Modeling Bacterial Population Growth from Stochastic Single-Cell Dynamics
Applied and Environmental Microbiology, 2014
A few bacterial cells may be sufficient to produce a food-borne illness outbreak, provided that they are capable of adapting and proliferating on a food matrix. This is why any quantitative health risk assessment policy must incorporate methods to accurately predict the growth of bacterial populations from a small number of pathogens. In this aim, mathematical models have become a powerful tool. Unfortunately, at low cell concentrations, standard deterministic models fail to predict the fate of the population, essentially because the heterogeneity between individuals becomes relevant. In this work, a stochastic differential equation (SDE) model is proposed to describe variability within single-cell growth and division and to simulate population growth from a given initial number of individuals. We provide evidence of the model ability to explain the observed distributions of times to division, including the lag time produced by the adaptation to the environment, by comparing model predictions with experiments from the literature for Escherichia coli, Listeria innocua, and Salmonella enterica. The model is shown to accurately predict experimental growth population dynamics for both small and large microbial populations. The use of stochastic models for the estimation of parameters to successfully fit experimental data is a particularly challenging problem.

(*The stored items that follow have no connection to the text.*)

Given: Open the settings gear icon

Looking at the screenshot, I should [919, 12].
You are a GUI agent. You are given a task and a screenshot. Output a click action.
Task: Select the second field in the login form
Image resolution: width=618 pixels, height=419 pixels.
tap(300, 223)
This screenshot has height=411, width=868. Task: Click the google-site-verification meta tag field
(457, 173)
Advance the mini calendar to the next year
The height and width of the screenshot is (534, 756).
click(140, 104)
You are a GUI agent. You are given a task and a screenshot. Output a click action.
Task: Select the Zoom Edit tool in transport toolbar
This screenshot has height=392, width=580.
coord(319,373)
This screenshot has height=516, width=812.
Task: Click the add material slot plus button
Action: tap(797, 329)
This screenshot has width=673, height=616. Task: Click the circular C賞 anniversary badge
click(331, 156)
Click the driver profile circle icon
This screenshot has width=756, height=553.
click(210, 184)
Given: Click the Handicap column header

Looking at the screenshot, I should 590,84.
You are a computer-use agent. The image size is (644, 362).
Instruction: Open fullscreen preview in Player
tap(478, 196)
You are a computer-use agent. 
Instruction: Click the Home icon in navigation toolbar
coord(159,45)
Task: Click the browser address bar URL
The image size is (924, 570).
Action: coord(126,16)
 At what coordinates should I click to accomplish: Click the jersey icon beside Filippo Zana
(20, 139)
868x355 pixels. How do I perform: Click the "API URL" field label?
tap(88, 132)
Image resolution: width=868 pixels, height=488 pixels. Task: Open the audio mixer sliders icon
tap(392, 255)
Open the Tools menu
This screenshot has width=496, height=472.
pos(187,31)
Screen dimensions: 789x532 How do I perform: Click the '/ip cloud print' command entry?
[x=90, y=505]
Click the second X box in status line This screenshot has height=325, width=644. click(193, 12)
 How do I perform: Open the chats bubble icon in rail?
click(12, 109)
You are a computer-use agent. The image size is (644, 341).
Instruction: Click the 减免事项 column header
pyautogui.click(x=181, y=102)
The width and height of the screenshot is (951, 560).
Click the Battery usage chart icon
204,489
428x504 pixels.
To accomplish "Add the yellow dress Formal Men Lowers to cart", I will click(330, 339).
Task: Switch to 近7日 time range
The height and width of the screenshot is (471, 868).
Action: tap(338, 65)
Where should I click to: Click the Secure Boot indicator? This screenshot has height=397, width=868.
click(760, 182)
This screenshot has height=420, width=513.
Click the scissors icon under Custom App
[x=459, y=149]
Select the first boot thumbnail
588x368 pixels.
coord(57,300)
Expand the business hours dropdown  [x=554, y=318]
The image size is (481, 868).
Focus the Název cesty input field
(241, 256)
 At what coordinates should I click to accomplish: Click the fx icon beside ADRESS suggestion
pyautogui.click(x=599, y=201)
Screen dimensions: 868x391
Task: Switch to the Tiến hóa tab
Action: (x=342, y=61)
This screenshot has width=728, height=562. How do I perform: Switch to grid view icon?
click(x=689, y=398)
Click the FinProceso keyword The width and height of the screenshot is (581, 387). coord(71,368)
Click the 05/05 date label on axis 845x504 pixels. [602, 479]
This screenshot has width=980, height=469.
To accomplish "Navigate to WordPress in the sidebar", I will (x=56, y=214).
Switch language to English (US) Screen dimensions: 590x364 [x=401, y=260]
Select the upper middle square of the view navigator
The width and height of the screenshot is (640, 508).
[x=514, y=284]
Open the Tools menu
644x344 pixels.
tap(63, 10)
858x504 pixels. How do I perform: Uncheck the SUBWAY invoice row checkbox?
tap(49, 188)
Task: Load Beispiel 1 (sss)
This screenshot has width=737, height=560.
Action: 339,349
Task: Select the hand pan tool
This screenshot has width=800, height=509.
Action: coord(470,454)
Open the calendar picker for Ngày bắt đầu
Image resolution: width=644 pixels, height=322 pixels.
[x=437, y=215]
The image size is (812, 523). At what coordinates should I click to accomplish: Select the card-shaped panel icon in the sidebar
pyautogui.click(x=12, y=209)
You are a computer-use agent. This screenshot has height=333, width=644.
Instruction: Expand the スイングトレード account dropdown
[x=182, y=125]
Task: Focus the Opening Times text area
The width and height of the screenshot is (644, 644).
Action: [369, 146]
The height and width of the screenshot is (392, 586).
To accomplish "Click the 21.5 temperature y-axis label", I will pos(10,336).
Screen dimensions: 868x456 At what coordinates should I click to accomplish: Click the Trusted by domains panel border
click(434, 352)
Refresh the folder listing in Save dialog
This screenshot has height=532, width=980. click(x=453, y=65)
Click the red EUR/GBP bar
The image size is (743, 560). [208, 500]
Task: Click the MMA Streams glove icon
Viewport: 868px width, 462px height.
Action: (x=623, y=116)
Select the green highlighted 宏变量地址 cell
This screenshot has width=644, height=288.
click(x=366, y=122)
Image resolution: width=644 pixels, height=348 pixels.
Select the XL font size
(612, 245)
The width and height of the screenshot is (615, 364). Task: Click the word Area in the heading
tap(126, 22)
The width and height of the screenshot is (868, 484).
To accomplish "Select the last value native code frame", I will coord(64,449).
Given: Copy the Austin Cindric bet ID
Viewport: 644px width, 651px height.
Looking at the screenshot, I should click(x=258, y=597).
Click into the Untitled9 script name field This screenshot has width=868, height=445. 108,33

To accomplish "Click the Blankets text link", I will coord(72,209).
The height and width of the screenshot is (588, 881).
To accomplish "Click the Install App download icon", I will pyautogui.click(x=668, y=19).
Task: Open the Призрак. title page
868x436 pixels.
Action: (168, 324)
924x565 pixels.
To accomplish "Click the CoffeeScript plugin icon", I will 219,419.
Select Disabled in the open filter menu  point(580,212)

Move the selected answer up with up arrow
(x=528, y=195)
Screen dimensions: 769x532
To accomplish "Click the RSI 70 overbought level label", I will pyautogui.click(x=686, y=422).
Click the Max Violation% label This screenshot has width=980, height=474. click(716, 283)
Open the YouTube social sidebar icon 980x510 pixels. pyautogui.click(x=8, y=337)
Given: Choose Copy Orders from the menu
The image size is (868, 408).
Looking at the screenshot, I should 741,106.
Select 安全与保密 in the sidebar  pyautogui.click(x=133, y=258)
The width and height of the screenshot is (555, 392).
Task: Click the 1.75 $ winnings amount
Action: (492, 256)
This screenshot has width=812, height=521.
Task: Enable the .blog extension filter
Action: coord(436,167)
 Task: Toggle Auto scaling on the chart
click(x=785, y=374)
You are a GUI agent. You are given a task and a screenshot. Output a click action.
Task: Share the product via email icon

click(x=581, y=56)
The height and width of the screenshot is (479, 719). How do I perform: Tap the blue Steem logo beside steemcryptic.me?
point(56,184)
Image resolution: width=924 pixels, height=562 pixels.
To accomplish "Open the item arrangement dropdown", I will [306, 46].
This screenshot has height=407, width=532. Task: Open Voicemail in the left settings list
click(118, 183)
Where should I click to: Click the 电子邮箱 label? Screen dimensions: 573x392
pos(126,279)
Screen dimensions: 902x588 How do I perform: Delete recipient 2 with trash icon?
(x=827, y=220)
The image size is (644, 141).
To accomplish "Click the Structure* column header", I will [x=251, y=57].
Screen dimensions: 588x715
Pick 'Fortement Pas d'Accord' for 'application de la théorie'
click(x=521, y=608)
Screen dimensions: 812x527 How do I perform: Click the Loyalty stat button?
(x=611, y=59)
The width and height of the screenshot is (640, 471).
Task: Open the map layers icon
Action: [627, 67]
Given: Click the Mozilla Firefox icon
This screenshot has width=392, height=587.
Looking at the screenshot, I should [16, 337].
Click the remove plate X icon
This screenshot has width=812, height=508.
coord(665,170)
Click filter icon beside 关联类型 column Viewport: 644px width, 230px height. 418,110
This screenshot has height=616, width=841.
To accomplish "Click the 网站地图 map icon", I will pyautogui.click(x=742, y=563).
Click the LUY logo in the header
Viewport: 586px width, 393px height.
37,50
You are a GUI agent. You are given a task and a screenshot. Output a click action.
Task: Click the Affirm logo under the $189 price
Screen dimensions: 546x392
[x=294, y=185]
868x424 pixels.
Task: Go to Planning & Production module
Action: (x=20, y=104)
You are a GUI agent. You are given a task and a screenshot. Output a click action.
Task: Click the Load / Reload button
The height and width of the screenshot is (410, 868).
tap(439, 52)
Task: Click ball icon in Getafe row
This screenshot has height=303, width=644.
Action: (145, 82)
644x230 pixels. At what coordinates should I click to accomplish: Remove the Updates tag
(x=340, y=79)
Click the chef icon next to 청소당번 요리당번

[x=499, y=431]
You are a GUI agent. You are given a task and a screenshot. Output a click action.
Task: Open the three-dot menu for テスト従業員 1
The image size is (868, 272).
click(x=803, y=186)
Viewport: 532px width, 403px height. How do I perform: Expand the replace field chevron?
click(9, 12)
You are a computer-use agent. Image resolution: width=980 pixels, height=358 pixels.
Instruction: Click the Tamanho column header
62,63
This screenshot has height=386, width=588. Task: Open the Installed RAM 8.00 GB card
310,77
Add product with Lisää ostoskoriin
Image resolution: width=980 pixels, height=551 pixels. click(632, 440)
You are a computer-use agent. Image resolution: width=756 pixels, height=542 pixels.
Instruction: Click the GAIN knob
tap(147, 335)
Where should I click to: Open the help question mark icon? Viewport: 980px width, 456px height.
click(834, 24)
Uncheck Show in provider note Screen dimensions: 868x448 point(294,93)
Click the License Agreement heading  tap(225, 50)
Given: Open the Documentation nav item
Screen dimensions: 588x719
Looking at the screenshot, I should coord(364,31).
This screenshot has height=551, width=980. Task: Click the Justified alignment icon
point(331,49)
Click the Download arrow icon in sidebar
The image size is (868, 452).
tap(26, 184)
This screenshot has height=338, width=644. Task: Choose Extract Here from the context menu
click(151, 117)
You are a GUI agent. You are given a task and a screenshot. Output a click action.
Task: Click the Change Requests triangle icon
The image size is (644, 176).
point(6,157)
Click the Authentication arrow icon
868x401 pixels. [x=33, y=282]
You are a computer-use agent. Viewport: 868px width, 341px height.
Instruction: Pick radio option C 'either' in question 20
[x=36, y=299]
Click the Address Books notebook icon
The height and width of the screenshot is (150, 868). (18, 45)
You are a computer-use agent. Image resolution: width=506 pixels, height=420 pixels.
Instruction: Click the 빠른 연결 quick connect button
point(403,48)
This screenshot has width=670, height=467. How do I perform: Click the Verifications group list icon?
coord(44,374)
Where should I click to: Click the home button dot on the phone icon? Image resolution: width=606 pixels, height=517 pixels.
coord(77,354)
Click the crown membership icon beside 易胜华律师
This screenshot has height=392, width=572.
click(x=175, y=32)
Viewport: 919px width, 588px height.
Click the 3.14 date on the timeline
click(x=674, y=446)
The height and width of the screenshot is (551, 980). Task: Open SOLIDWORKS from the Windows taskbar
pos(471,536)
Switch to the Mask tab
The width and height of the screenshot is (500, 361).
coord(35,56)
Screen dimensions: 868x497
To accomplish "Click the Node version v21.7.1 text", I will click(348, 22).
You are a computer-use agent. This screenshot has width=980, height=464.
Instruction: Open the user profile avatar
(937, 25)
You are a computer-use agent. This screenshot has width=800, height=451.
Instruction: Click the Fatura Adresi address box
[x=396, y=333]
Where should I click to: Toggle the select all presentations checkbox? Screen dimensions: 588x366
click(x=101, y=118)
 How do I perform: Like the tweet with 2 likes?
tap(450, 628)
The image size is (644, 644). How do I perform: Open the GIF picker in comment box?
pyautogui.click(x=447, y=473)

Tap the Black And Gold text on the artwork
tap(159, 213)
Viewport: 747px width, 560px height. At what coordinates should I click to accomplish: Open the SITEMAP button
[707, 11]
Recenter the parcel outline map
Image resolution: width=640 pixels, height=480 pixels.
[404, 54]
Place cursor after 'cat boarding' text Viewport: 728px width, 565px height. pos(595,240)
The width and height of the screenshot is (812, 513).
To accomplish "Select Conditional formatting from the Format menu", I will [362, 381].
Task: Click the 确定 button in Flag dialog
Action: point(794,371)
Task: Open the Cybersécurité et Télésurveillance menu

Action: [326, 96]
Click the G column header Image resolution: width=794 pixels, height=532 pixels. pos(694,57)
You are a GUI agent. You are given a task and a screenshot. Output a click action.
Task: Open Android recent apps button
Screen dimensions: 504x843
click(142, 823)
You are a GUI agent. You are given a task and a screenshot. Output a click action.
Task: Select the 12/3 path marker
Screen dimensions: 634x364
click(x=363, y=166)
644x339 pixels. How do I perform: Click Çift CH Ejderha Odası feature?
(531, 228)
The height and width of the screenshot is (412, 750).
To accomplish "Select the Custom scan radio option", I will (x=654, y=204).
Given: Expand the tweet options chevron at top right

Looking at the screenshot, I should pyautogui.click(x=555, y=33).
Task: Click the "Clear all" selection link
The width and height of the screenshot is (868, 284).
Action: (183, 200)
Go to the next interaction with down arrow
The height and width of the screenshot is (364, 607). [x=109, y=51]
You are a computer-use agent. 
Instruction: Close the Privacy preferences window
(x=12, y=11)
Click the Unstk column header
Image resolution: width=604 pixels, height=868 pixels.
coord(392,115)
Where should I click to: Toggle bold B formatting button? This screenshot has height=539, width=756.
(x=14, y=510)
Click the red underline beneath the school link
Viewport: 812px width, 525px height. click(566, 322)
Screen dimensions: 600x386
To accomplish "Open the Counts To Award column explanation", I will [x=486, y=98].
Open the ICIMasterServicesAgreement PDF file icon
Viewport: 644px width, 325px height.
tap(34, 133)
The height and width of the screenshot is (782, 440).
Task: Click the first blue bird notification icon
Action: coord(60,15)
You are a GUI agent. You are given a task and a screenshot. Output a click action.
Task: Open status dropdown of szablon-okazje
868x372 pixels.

For instance, if Monte Carlo methods are employed to model the required distributions of times to division, the parameter estimation problem can become numerically intractable. We overcame this limitation by converting the stochastic description to a partial differential equation (backward Kolmogorov) instead, which relates to the distribution of division times. Contrary to previous stochastic formulations based on random parameters, the present model is capable of explaining the variability observed in populations that result from the growth of a small number of initial cells as well as the lack of it compared to populations initiated by a larger number of individuals, where the random effects become negligible.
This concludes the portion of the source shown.